7 Tools for Hosting Online Brainstorming Sessions

After yesterday’s post about Limnu there were a couple of similar tools suggested on the Free Technology for Teachers Facebook page. I also received a couple of requests for suggestions for other similar tools. Here are some of the other tools that you and your students can use to host online brainstorming sessions.

Simple Surface is a browser-based tool for collaboratively creating outlines and mind maps.To get started with Simple Surface just click on “use for free now,” double click on the surface, and then start typing. To create an additional thought box just double click anywhere on your board. To make sibling and child thought boxes use the enter and tab keys. You can edit the color and size of fonts. Your boxes can be linked to URLs too. Right-click on your surface to open the full menu of editing options.

NoteBookCast is a free whiteboard tool that will work in the web browser on a laptop, iPad, Android tablet, and Windows tablet. NoteBookCast is a collaborative whiteboard tool. You can invite others to join your whiteboard by entering the code assigned to your whiteboard. You can chat while drawing on NoteBookCast whiteboards. While you can create an account on NoteBookCast, it is not a requirement for using the service. You can create a whiteboard by simply clicking “create a whiteboard” then entering a nickname for yourself to use on the whiteboard. If you do create a NoteBookCast account you can save your whiteboards and create whiteboard templates to re-use.

iBrainstorm is a free brainstorming application for the iPad and the iPhone. The app allows you to record brainstorming sessions using a combination of free hand drawings and sticky notes. You can share and collaborate with other users of iBrainstorm. Sharing notes and drawings between users in a local setting is a simple matter of “flicking” an item to another user.

Realtime Board is a platform for hosting online, collaborative brainstorming sessions. Realtime Board is built with HTML5 which means that it works equally well on your laptop and on your iPad or Android tablet. Realtime Board provides a blank canvas on which you can type, draw, and post pictures. You can connect elements on your boards through a simple linking tool. The boards that you create on Realtime Board can be shared publicly or privately. To help you communicate with your collaborators Realtime Board has a chat function built into every board. Realtime Board grants teachers and students access to all premium features for free. In order to get the premium features for free you do need to complete the form here.

Stoodle is an online whiteboard service supported in part by the CK-12 Foundation. Through Stoodle you can quickly create a collaborative whiteboard space. On your whiteboard you can type, draw, and upload images. You can connect Stoodle to your computer’s microphone and talk your collaborators while drawing, typing, or sharing images. Stoodle does not require you to create an account. Stoodle will work in the web browser on your iPad or Android tablet. Watch the video below to learn how to create a Stoodle room.

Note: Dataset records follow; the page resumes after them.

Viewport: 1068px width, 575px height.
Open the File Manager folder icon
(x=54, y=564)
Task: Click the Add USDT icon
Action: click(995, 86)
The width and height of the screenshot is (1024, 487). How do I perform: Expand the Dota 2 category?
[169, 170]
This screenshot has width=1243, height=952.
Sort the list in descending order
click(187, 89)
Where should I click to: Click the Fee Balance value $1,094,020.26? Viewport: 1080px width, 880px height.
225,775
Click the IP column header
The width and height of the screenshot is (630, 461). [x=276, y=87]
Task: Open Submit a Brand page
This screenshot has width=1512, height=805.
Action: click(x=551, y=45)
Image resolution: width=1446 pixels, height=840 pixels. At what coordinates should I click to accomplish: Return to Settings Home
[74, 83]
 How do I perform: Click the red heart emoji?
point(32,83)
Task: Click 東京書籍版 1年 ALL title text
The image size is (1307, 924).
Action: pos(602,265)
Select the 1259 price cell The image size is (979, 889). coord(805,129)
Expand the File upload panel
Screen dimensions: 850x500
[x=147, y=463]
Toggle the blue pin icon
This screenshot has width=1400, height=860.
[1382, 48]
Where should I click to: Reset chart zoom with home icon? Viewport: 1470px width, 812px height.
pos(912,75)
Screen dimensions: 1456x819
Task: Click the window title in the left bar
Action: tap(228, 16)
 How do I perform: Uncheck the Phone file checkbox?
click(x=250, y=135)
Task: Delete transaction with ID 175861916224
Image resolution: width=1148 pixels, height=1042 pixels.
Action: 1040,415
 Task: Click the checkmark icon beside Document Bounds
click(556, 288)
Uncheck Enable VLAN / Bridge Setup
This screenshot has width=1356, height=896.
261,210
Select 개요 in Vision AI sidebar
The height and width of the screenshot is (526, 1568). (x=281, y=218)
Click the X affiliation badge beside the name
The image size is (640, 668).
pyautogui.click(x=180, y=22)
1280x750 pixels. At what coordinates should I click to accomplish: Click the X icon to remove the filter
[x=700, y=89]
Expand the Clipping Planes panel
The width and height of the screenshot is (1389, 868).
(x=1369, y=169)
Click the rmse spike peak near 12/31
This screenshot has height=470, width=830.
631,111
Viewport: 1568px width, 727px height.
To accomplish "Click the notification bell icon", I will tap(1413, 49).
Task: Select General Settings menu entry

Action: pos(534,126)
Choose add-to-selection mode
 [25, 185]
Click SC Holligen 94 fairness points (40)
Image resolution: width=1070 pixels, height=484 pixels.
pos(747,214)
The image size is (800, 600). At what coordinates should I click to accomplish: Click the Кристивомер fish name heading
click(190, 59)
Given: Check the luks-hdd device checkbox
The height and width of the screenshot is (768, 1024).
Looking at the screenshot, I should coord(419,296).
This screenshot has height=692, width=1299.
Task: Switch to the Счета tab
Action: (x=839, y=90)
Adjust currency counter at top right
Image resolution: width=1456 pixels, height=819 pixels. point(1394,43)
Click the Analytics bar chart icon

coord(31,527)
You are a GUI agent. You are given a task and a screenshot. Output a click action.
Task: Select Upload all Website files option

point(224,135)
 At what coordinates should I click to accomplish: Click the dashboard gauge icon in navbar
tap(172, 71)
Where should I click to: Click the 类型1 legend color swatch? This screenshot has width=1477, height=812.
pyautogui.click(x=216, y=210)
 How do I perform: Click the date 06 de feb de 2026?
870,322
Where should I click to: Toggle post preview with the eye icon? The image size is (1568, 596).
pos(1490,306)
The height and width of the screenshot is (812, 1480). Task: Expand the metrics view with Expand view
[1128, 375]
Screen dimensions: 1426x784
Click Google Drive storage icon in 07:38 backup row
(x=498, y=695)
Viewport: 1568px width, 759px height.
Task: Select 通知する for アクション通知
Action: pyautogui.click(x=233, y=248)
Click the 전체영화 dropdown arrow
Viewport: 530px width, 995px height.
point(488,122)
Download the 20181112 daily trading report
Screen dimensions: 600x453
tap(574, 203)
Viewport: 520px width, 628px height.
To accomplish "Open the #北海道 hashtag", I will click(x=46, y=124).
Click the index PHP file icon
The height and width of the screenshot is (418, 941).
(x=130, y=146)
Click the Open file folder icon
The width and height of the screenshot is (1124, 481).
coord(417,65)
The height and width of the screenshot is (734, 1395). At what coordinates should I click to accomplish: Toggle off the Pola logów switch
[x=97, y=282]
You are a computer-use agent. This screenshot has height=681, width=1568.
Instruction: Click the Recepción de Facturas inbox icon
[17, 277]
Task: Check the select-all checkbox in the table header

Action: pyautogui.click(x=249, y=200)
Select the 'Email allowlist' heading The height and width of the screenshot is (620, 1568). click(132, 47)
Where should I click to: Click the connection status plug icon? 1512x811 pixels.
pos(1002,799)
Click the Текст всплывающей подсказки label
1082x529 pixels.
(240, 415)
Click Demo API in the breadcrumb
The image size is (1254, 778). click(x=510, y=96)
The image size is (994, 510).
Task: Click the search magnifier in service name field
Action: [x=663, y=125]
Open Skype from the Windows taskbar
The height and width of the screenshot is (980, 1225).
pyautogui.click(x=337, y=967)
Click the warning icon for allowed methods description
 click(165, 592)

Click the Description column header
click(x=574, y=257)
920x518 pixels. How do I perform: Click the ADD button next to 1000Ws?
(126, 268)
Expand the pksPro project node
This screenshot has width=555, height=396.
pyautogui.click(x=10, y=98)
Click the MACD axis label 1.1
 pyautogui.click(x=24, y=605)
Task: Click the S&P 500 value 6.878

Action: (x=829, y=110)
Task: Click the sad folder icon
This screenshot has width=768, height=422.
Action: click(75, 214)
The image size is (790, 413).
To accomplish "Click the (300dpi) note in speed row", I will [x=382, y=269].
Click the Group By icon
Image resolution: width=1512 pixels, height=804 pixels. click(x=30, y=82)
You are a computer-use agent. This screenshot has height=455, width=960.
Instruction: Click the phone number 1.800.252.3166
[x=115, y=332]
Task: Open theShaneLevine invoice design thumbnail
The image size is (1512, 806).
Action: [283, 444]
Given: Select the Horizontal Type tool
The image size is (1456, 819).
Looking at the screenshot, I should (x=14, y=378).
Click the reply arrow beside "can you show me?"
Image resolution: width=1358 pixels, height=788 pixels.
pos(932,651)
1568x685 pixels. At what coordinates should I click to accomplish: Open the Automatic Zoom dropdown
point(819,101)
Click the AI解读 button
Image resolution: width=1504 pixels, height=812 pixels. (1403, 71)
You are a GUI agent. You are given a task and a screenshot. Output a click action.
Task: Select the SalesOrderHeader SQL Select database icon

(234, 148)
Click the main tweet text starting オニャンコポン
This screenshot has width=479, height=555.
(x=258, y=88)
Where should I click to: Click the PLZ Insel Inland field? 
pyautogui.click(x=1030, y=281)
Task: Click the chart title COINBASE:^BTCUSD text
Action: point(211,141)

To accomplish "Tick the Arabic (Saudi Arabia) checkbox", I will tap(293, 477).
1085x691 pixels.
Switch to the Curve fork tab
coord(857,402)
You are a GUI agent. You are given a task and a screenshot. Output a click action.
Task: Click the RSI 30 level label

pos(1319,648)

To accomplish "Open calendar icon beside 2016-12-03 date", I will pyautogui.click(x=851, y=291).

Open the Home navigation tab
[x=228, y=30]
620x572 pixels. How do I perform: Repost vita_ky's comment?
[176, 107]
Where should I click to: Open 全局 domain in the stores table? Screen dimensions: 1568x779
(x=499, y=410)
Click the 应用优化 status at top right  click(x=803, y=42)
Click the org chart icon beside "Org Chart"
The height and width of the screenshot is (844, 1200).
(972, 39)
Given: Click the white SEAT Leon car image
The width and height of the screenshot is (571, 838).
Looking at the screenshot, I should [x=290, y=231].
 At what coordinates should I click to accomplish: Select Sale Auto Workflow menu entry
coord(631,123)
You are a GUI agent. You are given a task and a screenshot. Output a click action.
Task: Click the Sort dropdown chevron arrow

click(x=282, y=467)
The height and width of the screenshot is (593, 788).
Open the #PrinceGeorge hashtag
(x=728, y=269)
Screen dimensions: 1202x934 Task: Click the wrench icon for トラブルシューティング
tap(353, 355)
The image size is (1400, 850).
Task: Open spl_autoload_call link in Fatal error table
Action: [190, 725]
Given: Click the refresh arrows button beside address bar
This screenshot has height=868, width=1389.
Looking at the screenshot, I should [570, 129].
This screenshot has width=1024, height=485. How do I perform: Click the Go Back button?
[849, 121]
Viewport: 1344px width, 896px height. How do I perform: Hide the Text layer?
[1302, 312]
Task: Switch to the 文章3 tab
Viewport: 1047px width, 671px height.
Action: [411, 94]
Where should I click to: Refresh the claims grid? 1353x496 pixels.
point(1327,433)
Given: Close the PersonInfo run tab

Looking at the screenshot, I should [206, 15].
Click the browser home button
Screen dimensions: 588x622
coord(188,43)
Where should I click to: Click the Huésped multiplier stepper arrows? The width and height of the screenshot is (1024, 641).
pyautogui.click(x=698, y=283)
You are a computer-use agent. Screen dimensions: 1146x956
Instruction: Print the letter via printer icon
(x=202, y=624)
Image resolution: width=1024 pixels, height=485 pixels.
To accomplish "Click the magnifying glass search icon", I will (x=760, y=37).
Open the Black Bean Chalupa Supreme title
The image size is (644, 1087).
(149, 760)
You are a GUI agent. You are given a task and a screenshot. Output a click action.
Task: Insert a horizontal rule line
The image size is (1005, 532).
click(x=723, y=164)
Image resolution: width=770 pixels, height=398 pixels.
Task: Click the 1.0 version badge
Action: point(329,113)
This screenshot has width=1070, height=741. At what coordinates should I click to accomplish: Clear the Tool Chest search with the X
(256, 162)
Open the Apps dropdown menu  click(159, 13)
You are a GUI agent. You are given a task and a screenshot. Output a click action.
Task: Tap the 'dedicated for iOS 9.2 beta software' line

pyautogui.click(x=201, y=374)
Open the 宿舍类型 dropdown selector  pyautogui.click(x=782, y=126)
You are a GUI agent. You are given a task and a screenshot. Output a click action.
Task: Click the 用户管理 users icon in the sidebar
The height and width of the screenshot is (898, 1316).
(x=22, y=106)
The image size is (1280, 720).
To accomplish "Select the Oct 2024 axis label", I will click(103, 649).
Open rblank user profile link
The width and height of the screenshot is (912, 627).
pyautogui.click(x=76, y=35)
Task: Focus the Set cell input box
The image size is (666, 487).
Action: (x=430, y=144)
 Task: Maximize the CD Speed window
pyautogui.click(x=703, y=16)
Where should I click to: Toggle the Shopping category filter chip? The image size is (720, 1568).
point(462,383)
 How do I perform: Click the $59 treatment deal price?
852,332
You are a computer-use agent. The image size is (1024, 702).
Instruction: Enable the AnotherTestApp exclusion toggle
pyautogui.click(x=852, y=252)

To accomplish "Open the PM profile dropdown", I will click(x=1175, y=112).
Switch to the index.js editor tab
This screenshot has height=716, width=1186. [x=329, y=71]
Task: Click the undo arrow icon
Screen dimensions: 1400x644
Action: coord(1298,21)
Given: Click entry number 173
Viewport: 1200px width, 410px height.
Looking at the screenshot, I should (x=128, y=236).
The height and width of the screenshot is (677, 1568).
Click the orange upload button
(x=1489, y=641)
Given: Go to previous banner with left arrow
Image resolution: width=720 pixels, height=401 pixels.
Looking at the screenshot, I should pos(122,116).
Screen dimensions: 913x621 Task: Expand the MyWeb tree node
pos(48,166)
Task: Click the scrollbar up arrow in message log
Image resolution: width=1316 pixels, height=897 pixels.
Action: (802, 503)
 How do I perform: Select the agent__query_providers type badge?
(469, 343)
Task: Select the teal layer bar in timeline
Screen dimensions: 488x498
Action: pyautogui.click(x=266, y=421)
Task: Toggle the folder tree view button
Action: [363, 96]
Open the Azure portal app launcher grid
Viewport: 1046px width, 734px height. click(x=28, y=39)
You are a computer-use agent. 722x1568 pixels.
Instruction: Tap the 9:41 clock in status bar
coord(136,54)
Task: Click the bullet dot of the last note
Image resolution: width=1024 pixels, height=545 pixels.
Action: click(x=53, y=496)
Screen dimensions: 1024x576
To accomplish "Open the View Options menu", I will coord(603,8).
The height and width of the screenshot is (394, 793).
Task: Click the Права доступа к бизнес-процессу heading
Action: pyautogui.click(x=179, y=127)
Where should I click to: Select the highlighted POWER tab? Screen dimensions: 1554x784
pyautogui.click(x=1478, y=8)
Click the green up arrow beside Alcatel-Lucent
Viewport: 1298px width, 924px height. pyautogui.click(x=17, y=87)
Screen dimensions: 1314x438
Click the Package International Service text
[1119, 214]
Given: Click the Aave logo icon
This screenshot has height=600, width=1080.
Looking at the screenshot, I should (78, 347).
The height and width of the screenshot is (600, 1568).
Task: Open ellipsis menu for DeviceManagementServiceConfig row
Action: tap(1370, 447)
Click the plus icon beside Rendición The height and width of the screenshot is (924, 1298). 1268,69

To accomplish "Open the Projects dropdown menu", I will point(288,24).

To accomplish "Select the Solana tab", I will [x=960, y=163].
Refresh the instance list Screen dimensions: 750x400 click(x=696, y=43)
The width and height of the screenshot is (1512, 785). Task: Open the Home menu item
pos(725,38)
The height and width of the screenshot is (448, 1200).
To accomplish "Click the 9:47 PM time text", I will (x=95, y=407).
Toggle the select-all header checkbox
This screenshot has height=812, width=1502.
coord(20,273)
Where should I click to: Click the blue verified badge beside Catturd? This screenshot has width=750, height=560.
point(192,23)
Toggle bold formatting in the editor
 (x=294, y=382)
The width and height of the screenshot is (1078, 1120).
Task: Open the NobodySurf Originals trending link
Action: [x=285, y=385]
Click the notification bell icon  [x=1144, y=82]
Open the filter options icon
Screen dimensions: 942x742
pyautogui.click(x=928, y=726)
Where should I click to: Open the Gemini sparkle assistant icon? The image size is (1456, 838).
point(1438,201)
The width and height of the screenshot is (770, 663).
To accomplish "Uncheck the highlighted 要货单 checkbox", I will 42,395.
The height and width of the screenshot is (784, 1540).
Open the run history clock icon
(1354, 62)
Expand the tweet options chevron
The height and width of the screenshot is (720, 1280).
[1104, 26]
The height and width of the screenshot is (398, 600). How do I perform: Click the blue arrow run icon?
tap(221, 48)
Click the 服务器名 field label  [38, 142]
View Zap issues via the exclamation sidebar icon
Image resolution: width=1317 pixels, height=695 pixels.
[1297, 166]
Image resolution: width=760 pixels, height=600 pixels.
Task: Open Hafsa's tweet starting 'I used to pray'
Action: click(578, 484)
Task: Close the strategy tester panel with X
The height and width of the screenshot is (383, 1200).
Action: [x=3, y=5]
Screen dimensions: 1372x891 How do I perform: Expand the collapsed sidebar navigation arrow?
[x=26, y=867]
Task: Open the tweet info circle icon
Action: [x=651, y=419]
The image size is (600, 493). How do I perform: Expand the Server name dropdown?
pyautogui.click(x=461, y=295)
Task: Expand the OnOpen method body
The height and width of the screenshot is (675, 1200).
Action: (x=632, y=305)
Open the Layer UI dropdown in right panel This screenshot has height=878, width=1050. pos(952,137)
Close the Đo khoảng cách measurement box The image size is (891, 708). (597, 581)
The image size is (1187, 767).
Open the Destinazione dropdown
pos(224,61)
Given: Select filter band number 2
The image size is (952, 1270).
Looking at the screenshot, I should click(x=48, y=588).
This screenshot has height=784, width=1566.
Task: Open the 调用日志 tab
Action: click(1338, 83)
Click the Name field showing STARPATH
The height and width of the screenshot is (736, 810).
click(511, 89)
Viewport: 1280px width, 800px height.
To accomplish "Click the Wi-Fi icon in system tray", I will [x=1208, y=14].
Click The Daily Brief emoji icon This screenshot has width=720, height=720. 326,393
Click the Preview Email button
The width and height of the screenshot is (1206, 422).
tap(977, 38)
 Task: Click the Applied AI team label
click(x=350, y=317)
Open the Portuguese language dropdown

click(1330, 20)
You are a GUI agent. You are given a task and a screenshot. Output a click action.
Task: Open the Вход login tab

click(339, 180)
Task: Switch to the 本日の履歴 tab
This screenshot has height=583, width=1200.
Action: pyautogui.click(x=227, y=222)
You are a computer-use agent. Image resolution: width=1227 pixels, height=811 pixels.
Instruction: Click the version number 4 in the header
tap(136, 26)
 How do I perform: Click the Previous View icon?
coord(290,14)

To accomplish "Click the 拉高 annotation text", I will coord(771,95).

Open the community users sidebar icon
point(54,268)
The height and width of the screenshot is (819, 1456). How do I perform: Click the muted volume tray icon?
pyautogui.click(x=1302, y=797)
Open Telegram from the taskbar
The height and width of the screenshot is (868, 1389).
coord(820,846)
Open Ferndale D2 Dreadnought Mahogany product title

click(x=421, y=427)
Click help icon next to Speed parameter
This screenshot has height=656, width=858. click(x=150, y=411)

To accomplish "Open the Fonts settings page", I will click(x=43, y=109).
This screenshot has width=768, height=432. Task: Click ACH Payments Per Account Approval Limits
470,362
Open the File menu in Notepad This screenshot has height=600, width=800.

Padlet is an incredibly versatile tool with which you can do everything from sharing bookmarks to sharing sticky notes to running a microblog. To use Padlet for brainstorming open up a wall then invite students to join and share their ideas in sticky note format. Create a custom background for your Padlet wall and you can then sort the notes into categories. A complete playlist of tutorials on using Padlet can be watched here.

Last, but not least, Google Apps for Education provides a bunch of options for students to use to organize their thoughts. Students who prefer to illustrate their ideas can use Google Drawings to create a mind map then insert it into a Google Document. The commenting feature in Google Drawings and Documents makes it easy for team members to ask clarifying questions, make suggestions, and reply to questions and suggestions.

Applications for Education
Whether it is to solve a problem, plan a project, or develop new story ideas there are plenty of occasions in the course of a school year for students to brainstorm together. I still believe that nothing beats getting together in a room to swap ideas in person, but that’s not always practical or possible. For those times when in-person brainstorming sessions are not possible, the tools featured above offer good ways to host brainstorming sessions online.